How is a physics model usually built? A physicist proposes a hypothesis based on intuition, analogy, or theoretical reasoning, writes down an equation, and tests it against data. A team of Brazilian and international researchers has proposed a different approach: this cycle is now performed by a large language model (LLM).
The framework works iteratively. The AI generates dark energy equations of state along with physical justifications, drawing on scientific literature. Each candidate equation is embedded into a cosmological model and optimized against real observations: supernovae (Pantheon+), baryon acoustic oscillations (DESI DR2), and Planck 2018 data. Then an independent AI critic evaluates each proposal for physical motivation, novelty, stability, and correctness — and the next generation of equations incorporates this feedback.
The result: the system found two dark energy parameterizations that, to the best of the authors' knowledge, had never been explored before. And they're not just new — the best one showed higher Bayesian evidence than traditional parameterizations by more than one unit.

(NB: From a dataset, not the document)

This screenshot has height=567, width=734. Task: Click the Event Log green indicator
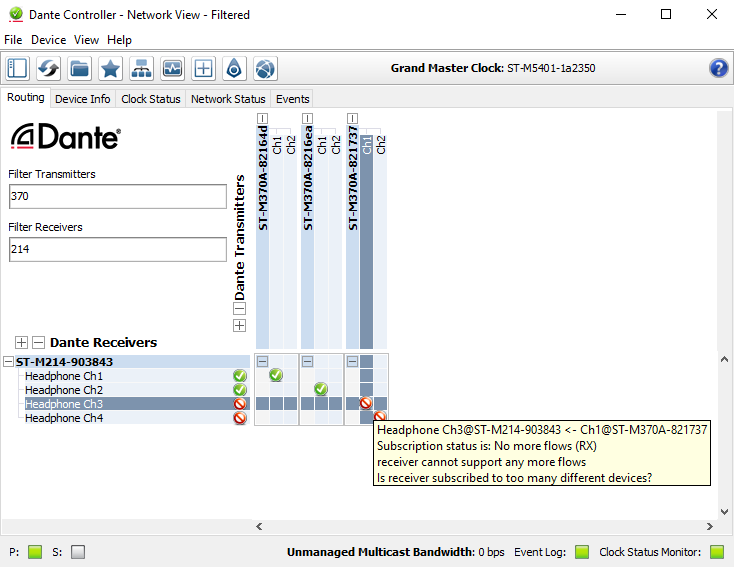click(x=582, y=552)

Crucially, the AI doesn't replace the physicist. It generates interpretable equations with physical meaning, not a "black box." It's a tool that expands the hypothesis space — suggesting options a human might not reach due to the habit of thinking within familiar models.
Dark energy is one of cosmology's biggest puzzles. Recent DESI data hints it may evolve over time. And now another player has joined the search for answers — artificial intelligence.